Ces groupes révolutionnaires armés sont séparés et isolés et il leur manque un commandement militaire unifié et une direction politique.
- Unité de Résistance Civile (URC). Établie en août 2012 à Damas. Branche de l’ASL dédiée à l’organisation des actions de résistance et à l’unification des forces populaires pour former un corps militaire conjoint. Les efforts de l’URC se concentrent pour l’instant principalement sur Damas et sa banlieue.
- Conseil supérieur militaire syrien. Présidé par le général Moustapha al-Cheikh, en coopération avec l’ASL. Le Conseil militaire est également en charge de contacter les hauts officiers au sein de l’armée régulière pour les encourager à faire défection en groupe, et non seulement en tant qu’individus.
- Comités locaux de coordination (CLC). Ils sont la représentation la plus authentique de l’insurrection, dans le sens où ils en sont les principaux organisateurs. Des réseaux similaires organisent le bouleversement dans toute la région. Ce sont des réseaux qui regroupent surtout des jeunes et coordonnent la mobilisation, surtout en utilisant Internet. Les CLC ne sont pas une direction politique.
- Courant de la gauche révolutionnaire. Groupe de militants marxistes révolutionnaires, engagé dans le processus révolutionnaire. Ce groupe a vu le jour publiquement par la publication, en octobre 2011, du programme de transition de la gauche révolutionnaire en Syrie. Il publie un mensuel : Amami (« La Ligne de front »). Réunit des marxistes révolutionnaires en Syrie et en exil.
- Parti d'action communiste (PAC). Créé à la fin des années 1970, il comptait dans ses rangs des courants staliniens révolutionnaires et même un courant trotskiste. Certains de ses membres ont pu reconstruire le parti et former une coalition avec d’autres organisations issues de la tradition communiste, le Regroupement de gauche marxiste.
- Parti démocratique du peupke (PDP). Issu du Parti communiste. Fait partie du CNS.

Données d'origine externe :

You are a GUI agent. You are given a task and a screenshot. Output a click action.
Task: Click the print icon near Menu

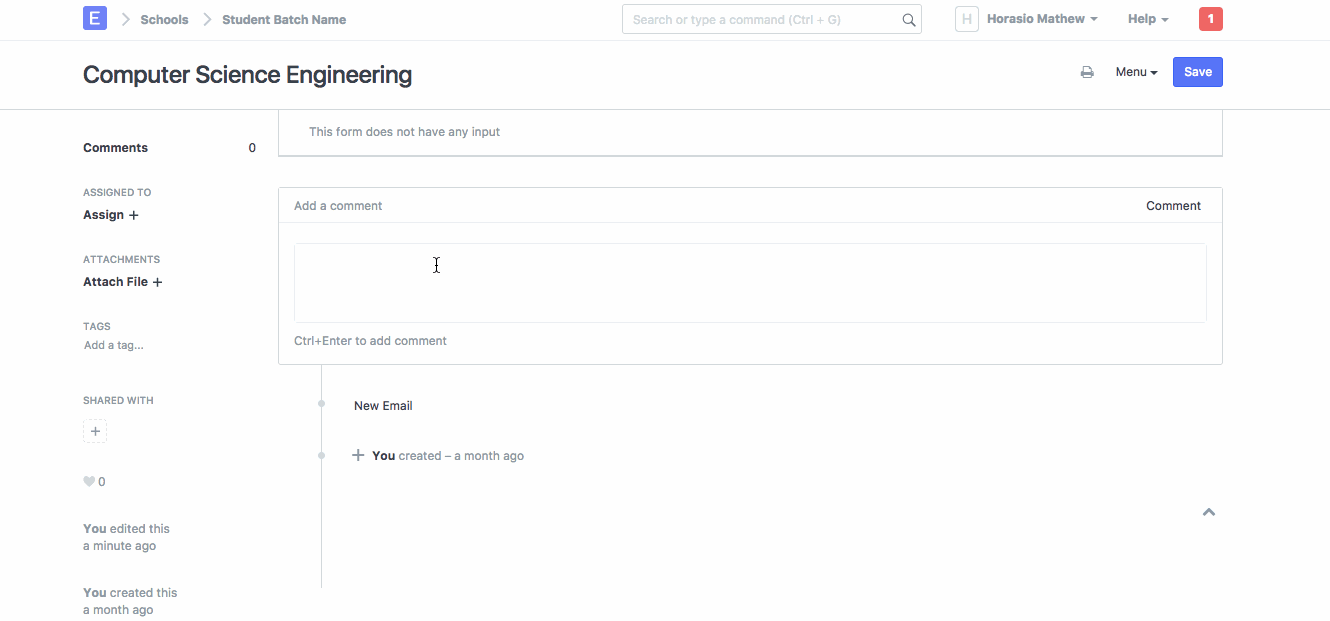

- Parti communiste syrien. Ce parti (stalinien) a été créé dans les années 1920 et a conservé son unité jusqu’au début des années 1970. Puis, il a commencé à se diviser et à se fractionner, pour donner naissance, au début des années 2000, à quatre partis. Trois sont restés fidèles à Moscou et ont rejoint l’appendice de la dictature, soit en adhérant au Front du parti Baas au pouvoir, soit en formulant de l’extérieur des critiques très timides des politiques économiques du régime. Le quatrième parti issu de cette division s’est démarqué du régime depuis le milieu des années 1970 et a rejoint l’opposition, s’exposant ainsi à la répression et aux poursuites durant les décennies passées. Dans les années 2000, il est devenu un parti libéral, dénommé le Parti démocratique du peuple.
- Front du Changement et de la Libération. Composé des partis Volonté Populaire, nouvelle appellation du parti de Kadri Jamil, L’unité des Communistes, une des scissions du Parti communiste syrien - Khaled Bagdach, et d’une des fractions du Parti national social syrien, dirigée par Ali Haïder, ces deux partis étant proches du pouvoir. En raison des positions de leurs dirigeants face à la révolution, beaucoup de leurs cadres ont quitté leurs rangs, notamment les jeunes pour rejoindre le mouvement révolutionnaire.
- Partis kurdes
- Parti de l'Union démocratique (PYD). Principal parti kurde de Syrie, lié au Parti des travailleurs du Kurdistan (PKK). Fait partie du CCNCD. Chef : Mohammed Salh Muslim.
- Conseil national kurde. Abdulbaset Sieda. Dans l'opposition.
- Organisations islamistes
- Jabhat Al-Nosra. Le Front de secours. Groupe djihadiste sunnite inspiré par al-Qaida. Partisans d'un État islamiste salafiste. Manipulés par le régime de Bachar el-Assad d'une part et soutenus par les États du Golfe d'autre part. Responsable d'attentats suicides.
- Tajamo Ansar Al-Islam. Rassemblement des partisans de l'Islam. Groupe djihadiste sunnite.
- Comité de défense des libertés démocratiques en Syrie (CDF). Fondé en 1989.
- Organisation nationale des droits de l'Homme en Syrie. Présidée par Ammar Qurabi.
- Observatoire syrien des droits de l’homme (OSDH). Rami Abdel Rahmane.
- Union des étudiants libres de Syrie (SFSU). Fondée le 29 septembre 2011, l’Union constitue un bastion politique et syndical de la résistance pour une société démocratique dans la vie du mouvement étudiant. Le SFSU a joué un rôle majeur dans les campagnes de grève et de désobéissance civile en janvier et février 2012.